Até agora, os comandantes são o elo mais fraco da cadeia. Quando pegos, são acusados de cumplicidade na imigração ilegal, um crime que, na Itália, pode levar a pelo menos quatro anos de prisão. O tribunal em Siracusa atualmente julga 21 deles.

Muitos se defendem argumentando que foram obrigados a pilotar os barcos por necessidade econômica ou por criminosos turcos que ameaçavam suas famílias na Ucrânia.

Alguns conseguem baixar suas sentenças para poucos meses, enquanto outros são autorizados a sair da prisão mais cedo por bom comportamento. Para alguns, é um preço que vale ser pago por um comércio extremamente lucrativo.

A equipe de três homens de Parini em Siracusa se encontra cada vez mais sobrecarregada, e trabalha em um escritório apertado e repleto de arquivos que descrevem a história recente de crime e desespero no Mediterrâneo central. Os casos se acumulam.

Três andares abaixo de seu escritório, um julgamento terminou recentemente com os juízes confirmando o caso da promotoria contra dois engenheiros ucranianos de 30 e poucos anos e com uma alta posição no mundo do crime, mesmo que tenham negado ser capitães profissionais.

“Esses dois pegaram quatro anos e seis meses”, disse Carnazza.

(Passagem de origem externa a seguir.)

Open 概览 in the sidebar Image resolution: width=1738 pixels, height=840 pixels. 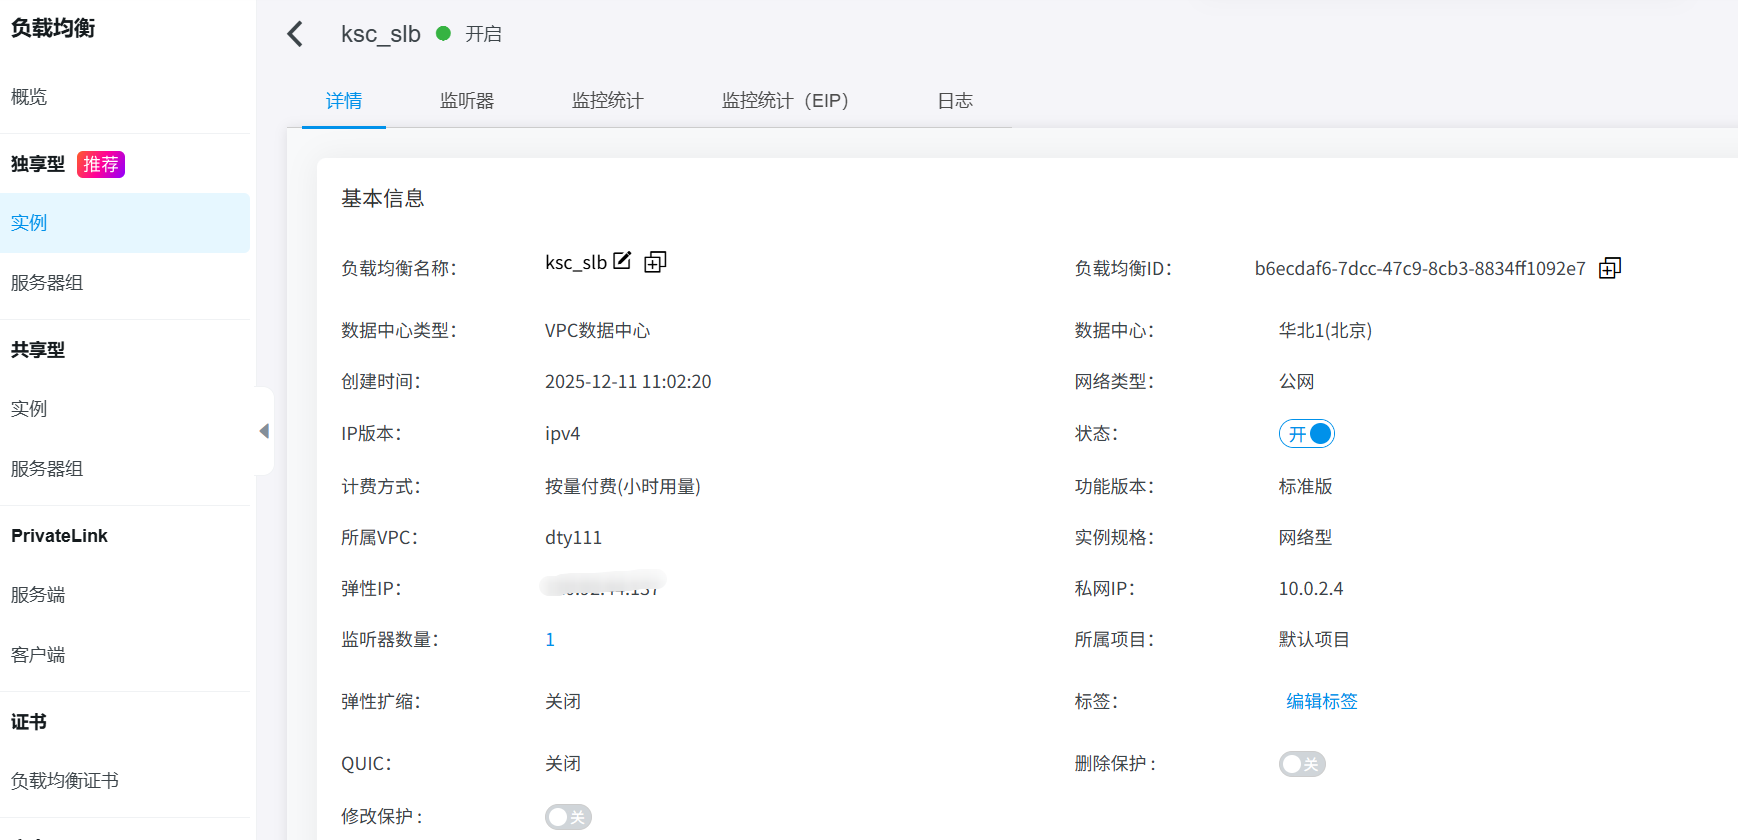click(x=29, y=97)
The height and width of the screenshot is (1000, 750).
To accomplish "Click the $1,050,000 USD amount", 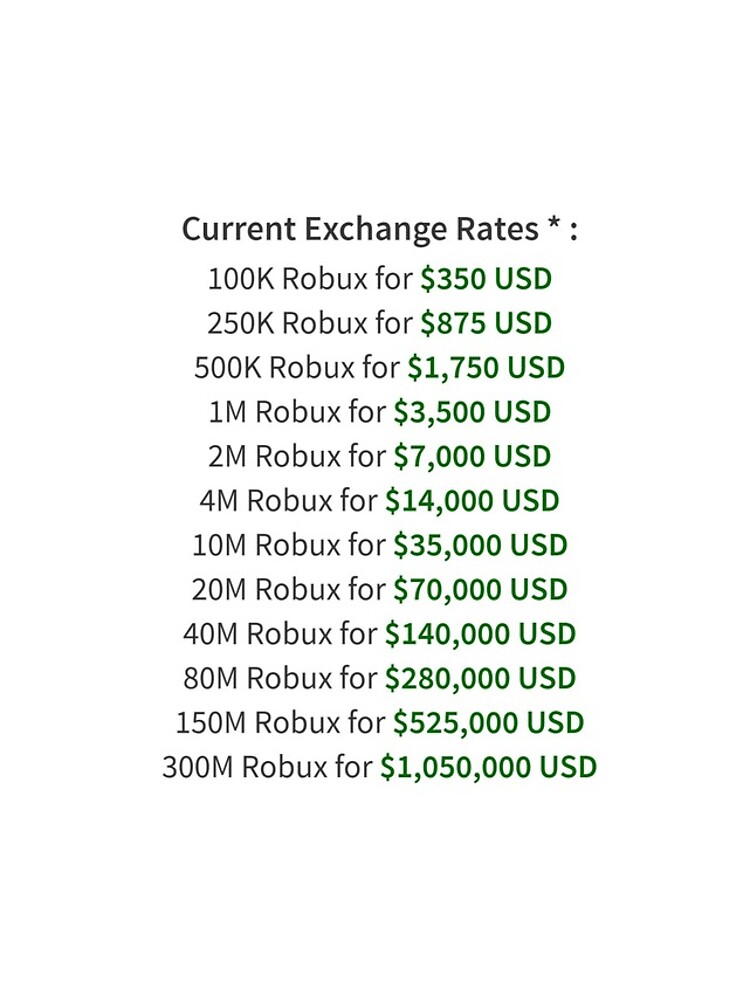I will 489,767.
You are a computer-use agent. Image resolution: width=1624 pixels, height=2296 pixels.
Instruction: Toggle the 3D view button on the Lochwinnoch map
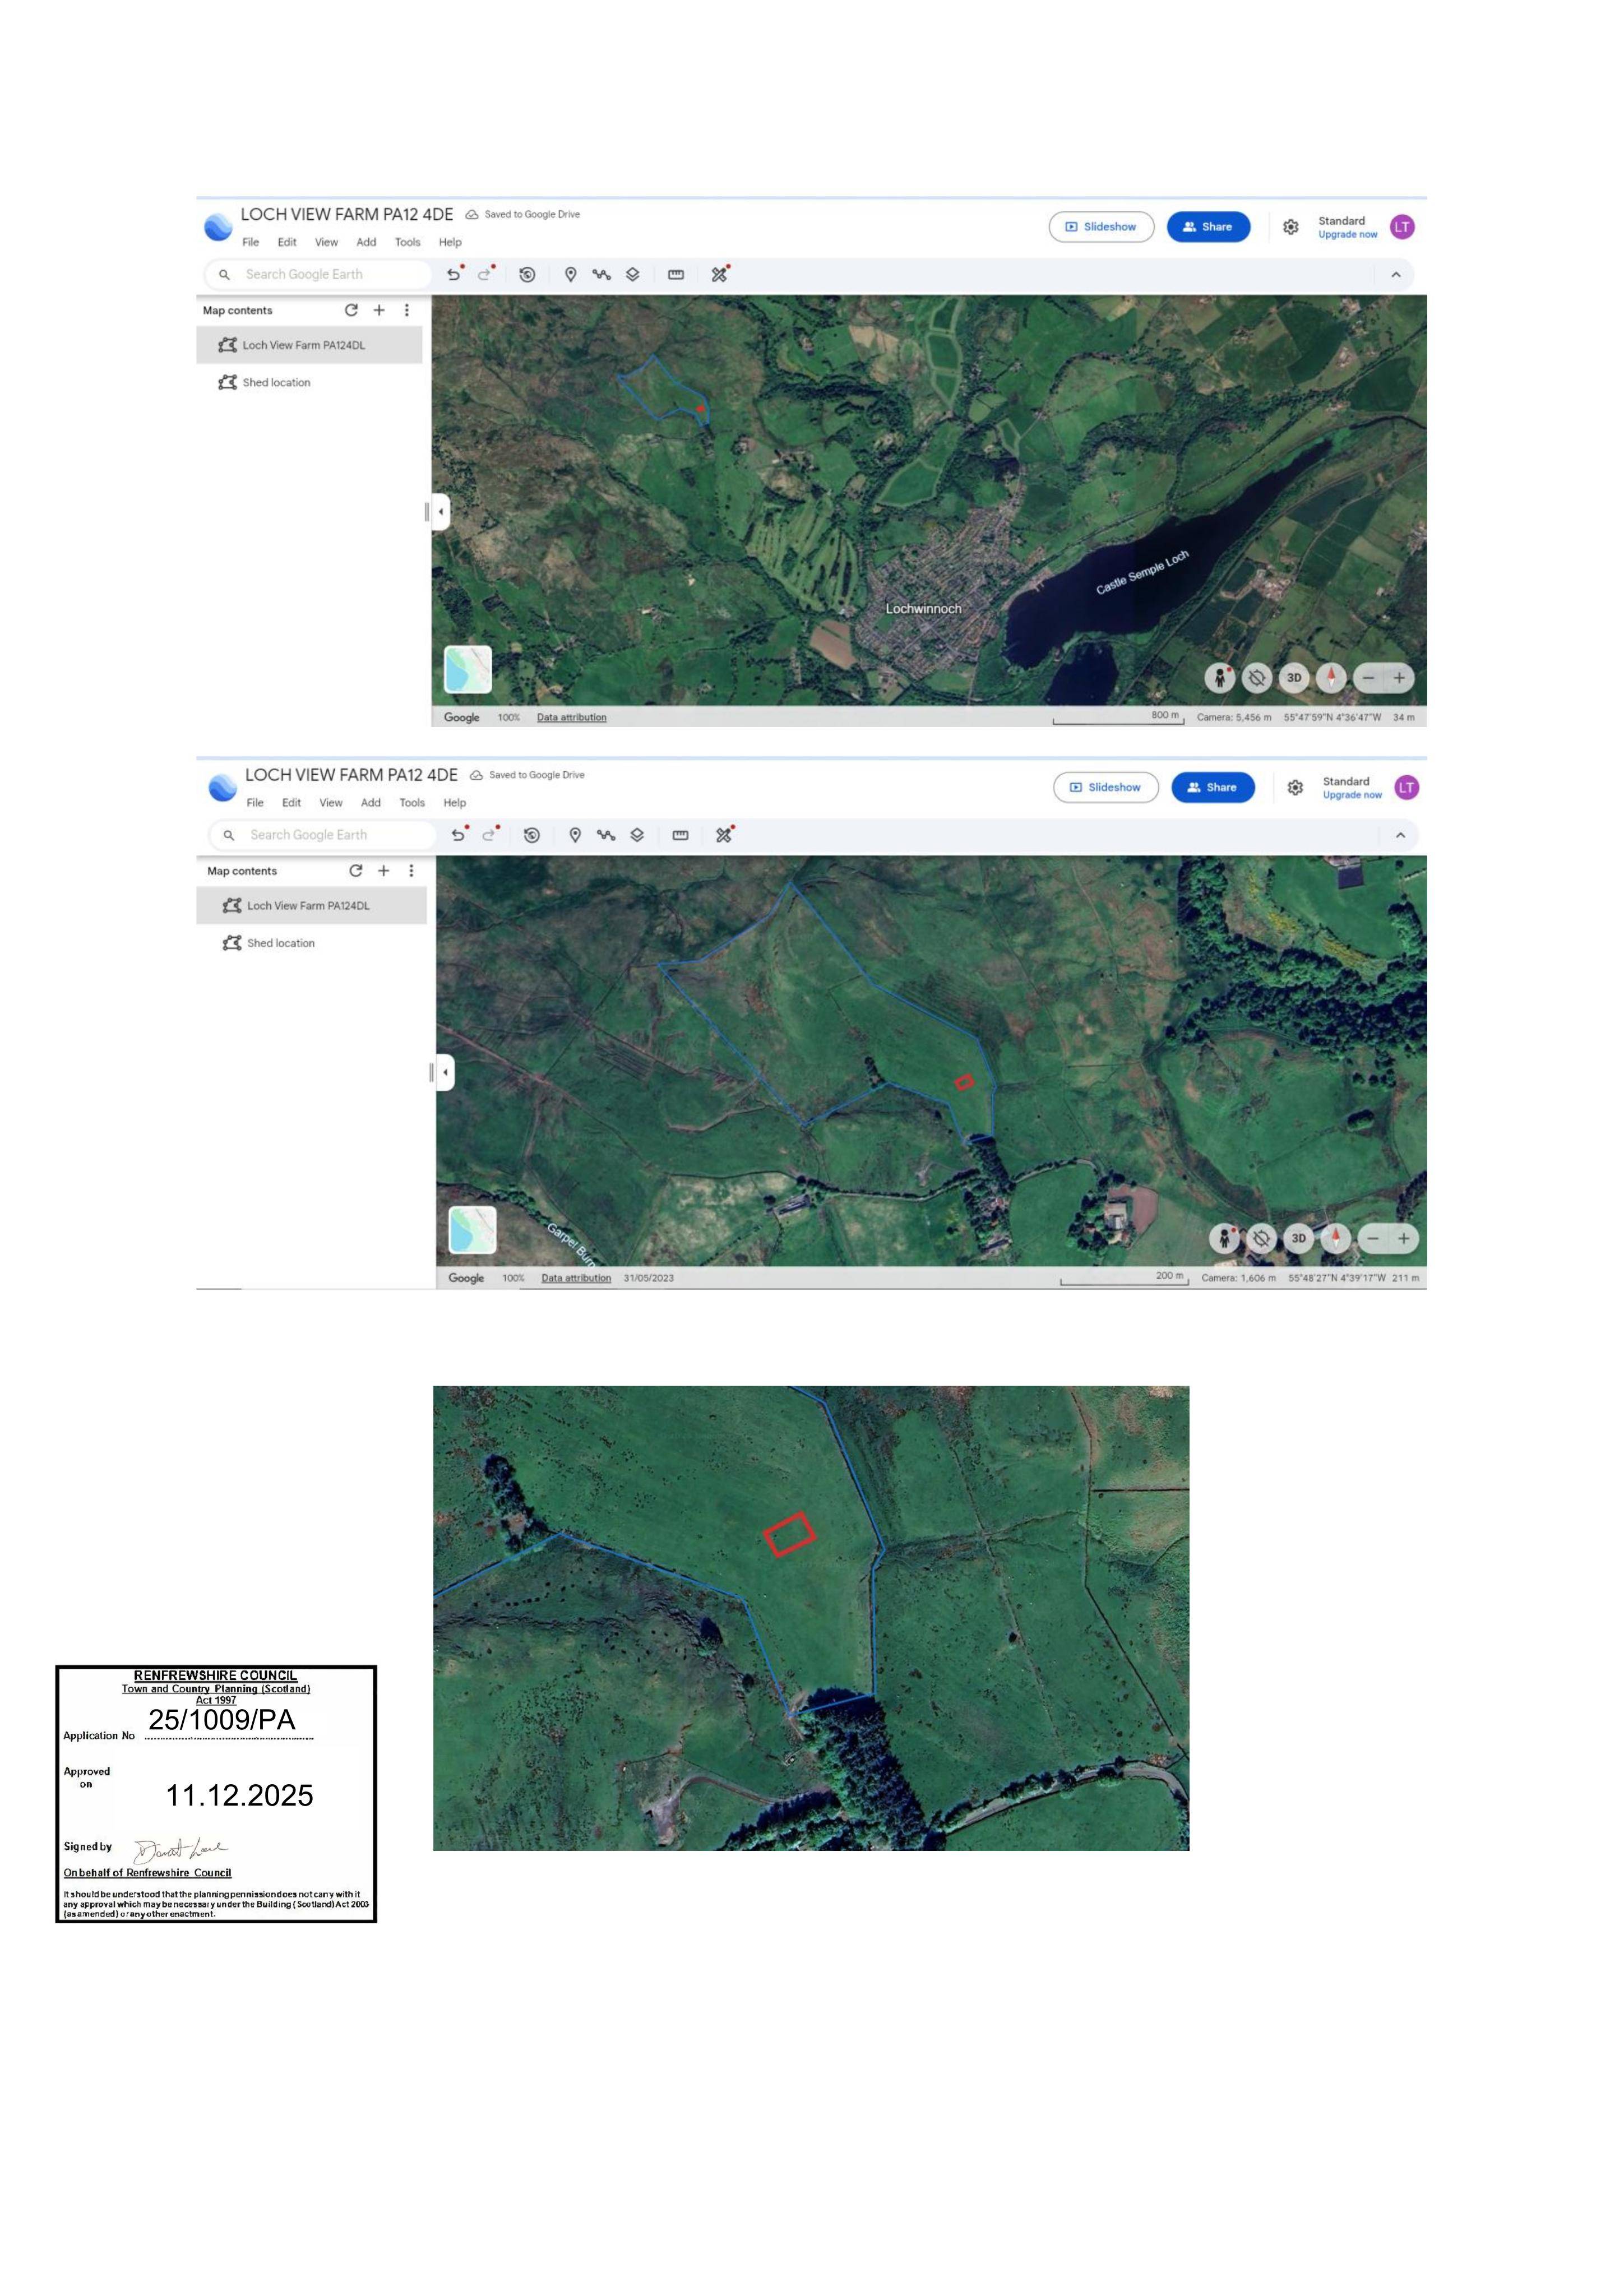(x=1294, y=678)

Marilena Barone, advogada local que defendeu os homens, bem como outros cinco ao longo do último ano e meio, disse que seus clientes estavam tentando escapar de Ucrânia. Depois de procurar trabalho na Turquia, aprenderam a navegar e foram forçados a fazer a viagem, ela disse.

“Durante todo o julgamento, eles permaneceram muito atentos e muito sérios. Disseram que sua licença náutica era falsa, então certamente vamos entrar com recurso”, disse Barone.

Porém, em julho de 2015, foram apanhados após navegar pelo Mediterrâneo com 74 migrantes, vindos principalmente do Iraque, e parar em um banco de areia perto de Caponegro, uma praia tranquila ao norte daqui.

Era o mesmo lugar onde a família afegã de seis pessoas desembarcou. Ambos os pais eram magistrados e usavam jaquetas de couro. Eles e os quatro filhos, com idades de 8 a 15 anos, estavam entre os 60 migrantes que fizeram a travessia.

Os capitães foram pegos duas semanas mais tarde em Creta quando tentavam retornar à Turquia.

Com fome, a família havia parado no primeiro restaurante que encontrou na caminhada rumo a Avola, mas o proprietário desconfiou e chamou a polícia, que recolheu os membros da família e os transferiu para um centro de migrantes na Sicília. Eles logo desapareceram.

Parini tem uma coleção de cartões postais de todo o mundo, de migrantes que fogem após serem detidos e que seguem para outros países.

“Tenho certeza de que vou receber um deles também. Precisamos pegar quem ganha dinheiro com eles.”